Y en cuanto a las elecciones a gobernador en nueve estados, cabe esperar una victoria de Morena al menos en seis entidades: CDMX, Chiapas, Morelos, Puebla, Tabasco y Veracruz, según las principales encuestadoras. Es probable que el PAN retenga Guanajuato y muy seguramente retendrá Yucatán, de modo que no crecerá el número de estados que hoy gobierna. Por su parte, es probable que Jalisco lo gane Movimiento Ciudadano, de modo que tampoco ese partido incrementará el número de sus gobernadores. Así que, visto fríamente, de ganar Morena la presidencia y seis de nueve gubernaturas, ¿qué sería eso? Pues sería una muy amplia victoria. Sabiendo que las preferencias les favorecen, los morenistas deben estar planeando cómo obtener la mayoría calificada en la Cámara de Diputados y en el Senado. Si lo logran, entonces sí López Obrador va a poder hacer lo que le plazca en ese último mes –septiembre de 2024– que le quede como presidente. Y Sheinbaum podrá hacerlo al menos durante los primeros tres años de su mandato (si es que gana, claro, lo cual al día de hoy es lo más probable, pero si yo fuera ella o formara parte de su equipo de trabajo, tampoco lo daría ya como un hecho consumado, porque del plato a la boca… a los triunfalistas se les puede caer la sopa).

Actualmente, Morena tiene 22 gubernaturas y dos gobernadores aliados: Morelos y San Luis Potosí.

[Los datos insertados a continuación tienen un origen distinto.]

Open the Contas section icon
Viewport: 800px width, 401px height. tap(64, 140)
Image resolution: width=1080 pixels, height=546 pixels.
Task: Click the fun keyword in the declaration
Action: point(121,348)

En 2024 Morena podría tener 23 gubernaturas y un gobernador alineado (SLP), con lo que tendría un dominio apabullante de la geografía política. El PAN se quedaría con los cinco que tiene y MC con los dos que tiene. Morena muy probablemente siga siendo, por mucho, la principal fuerza política. Con un panorama así, no hay necesidad de una elección de Estado ni de un fraude, como temen Calderón y Zedillo. Y perdóneme usted, pero Calderón y Zedillo tuvieron su oportunidad para hacer de México un gran país, pero resultó todo lo contrario: desmadraron a México, en toda la extensión del verbo desmadrar. Yo sé que todos los ciudadanos tienen derecho a la libertad de expresión, con los límites que marcan las leyes, pero yo aconsejaría a estos dos expresidentes que mejor reflexionen en todo el daño que hicieron a México y que dejen de estar de hocicones.